FIG. 6 is a front view showing an example of a short tubular body (spacer) for adjusting a boss spacing interposed between the blocks of the common rail according to the present invention.

FIG. 7 is a front view showing an example of another block unit of the common rail according to the present invention.

FIG. 8 is a vertical sectional side view taken along line AA of FIG. 7;

FIG. 9 is a front view showing an example of the entire configuration of the common rail according to the present invention.

FIG. 10 is a partially enlarged sectional view showing another example of the present invention.

FIG. 11 is a front view showing an example of the entire configuration of a conventional common rail to which the present invention is applied.
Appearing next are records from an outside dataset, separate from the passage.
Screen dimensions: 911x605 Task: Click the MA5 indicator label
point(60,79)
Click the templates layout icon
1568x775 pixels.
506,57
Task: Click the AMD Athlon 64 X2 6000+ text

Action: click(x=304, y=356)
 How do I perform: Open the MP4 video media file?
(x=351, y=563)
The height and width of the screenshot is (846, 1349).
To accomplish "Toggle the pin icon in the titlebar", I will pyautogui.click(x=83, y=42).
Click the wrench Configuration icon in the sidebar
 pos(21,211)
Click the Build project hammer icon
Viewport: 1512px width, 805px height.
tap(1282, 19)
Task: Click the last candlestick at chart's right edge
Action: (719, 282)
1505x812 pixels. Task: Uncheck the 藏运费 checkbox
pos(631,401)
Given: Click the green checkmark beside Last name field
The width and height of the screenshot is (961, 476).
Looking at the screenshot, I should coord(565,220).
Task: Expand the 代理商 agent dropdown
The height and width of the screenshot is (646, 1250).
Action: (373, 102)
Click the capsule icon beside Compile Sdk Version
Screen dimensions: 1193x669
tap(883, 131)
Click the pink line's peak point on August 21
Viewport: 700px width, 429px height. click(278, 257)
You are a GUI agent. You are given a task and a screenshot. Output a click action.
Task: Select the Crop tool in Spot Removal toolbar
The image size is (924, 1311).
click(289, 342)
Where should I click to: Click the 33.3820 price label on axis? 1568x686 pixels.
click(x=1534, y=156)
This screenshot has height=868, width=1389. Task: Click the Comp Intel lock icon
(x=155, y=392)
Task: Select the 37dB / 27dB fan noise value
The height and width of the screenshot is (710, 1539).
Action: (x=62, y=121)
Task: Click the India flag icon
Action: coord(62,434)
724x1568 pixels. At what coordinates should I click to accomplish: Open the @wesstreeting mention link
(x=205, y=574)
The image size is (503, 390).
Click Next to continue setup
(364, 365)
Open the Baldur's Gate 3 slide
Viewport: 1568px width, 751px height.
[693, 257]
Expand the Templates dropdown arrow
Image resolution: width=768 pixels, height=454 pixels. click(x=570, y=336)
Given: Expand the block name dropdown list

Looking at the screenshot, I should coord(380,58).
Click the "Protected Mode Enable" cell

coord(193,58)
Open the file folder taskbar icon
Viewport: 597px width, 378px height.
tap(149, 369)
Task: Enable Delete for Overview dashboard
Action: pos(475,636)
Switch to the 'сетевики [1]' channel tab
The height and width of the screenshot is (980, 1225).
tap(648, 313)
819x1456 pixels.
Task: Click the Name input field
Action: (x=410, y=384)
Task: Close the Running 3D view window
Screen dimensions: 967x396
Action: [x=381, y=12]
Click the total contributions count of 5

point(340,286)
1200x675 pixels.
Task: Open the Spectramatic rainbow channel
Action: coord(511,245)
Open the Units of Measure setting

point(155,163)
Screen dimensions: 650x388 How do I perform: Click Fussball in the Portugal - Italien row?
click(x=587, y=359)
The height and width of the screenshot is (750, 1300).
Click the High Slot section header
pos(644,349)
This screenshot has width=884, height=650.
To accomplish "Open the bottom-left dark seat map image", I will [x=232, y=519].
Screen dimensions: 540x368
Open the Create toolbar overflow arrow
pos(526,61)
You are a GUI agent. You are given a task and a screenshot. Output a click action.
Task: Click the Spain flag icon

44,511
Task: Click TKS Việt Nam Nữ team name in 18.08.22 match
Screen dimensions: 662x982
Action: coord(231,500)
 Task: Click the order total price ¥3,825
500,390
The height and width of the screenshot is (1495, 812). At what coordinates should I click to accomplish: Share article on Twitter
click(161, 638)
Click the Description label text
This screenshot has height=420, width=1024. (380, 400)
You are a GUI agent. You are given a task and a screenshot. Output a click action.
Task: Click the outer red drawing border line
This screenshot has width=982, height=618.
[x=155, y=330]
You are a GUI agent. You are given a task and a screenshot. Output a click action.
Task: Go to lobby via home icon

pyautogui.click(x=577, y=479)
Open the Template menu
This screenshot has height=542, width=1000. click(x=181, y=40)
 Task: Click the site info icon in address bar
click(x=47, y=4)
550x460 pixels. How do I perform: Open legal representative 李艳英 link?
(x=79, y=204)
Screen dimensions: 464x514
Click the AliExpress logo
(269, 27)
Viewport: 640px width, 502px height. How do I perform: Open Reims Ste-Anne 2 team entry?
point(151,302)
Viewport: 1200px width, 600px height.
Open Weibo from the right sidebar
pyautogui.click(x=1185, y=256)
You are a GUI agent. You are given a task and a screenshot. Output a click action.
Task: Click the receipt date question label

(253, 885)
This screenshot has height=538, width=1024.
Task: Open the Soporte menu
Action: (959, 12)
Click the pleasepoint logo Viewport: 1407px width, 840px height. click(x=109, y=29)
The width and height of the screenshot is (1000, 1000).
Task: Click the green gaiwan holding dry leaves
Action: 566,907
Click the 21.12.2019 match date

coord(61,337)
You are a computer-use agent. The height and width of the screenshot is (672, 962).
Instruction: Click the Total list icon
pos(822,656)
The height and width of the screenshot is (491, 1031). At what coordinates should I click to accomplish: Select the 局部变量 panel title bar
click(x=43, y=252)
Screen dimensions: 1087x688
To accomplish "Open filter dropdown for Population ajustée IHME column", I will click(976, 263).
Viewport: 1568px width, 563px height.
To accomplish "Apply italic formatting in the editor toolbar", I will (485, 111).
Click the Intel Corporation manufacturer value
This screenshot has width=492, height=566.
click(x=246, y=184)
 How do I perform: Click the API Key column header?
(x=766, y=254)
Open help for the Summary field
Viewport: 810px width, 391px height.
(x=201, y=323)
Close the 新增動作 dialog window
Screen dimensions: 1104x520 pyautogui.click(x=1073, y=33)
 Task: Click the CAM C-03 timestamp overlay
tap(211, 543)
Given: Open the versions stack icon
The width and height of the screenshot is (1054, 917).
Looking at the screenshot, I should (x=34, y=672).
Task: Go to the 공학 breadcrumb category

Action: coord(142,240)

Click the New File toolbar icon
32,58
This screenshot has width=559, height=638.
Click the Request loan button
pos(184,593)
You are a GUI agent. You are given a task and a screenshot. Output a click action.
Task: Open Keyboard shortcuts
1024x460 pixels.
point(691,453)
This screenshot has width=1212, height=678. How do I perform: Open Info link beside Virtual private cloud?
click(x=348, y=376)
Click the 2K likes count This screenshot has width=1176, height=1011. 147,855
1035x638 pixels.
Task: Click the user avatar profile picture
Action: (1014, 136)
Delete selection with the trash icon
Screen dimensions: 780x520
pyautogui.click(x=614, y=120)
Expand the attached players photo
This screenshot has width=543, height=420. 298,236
FIG. 12 is an enlarged vertical sectional side view taken on line BB of FIG. 11;

[Explanation of symbols]

1 Main rail 1-1, 1-2, 1-3, 1-4 Block unit 1-1 ', 1-2', 1-3 ', 1-4' Flow passage 1-1 ", 1-2 ", 1-3", 1-4 "Large diameter portion 1-1a, 1-2a, 1-3a, 1-4a Boss 1-1a ', 1-2a', 1-3a ', 1-4a' Penetration Hole 1-1b, 1-2b, 1-3b, 1-4b Screw part 1-2c Bracket 1-3d Convex part 2 Short cylindrical body 2-1 'Convex part 3 Solder welding 4 Blind plug

Claims (4)

[Claims] 1. A plurality of short rail blocks each having a flow passage inside a shaft core and having a boss having a through hole communicating with the flow passage protruding from an outer peripheral surface are joined by an uneven fitting method, A common rail characterized in that said joint is brazed. 2. The common rail according to claim 1, wherein at least one short tubular body having a flow passage inside a shaft core is interposed between the rail blocks alone. 3. The common rail according to claim 1, wherein the boss is eccentric in a radial direction of the flow passage and protrudes from an outer peripheral surface. 4. The common rail according to claim 1, wherein the boss is provided on the outer peripheral surface so as to be inclined with respect to the axis of the rail block alone.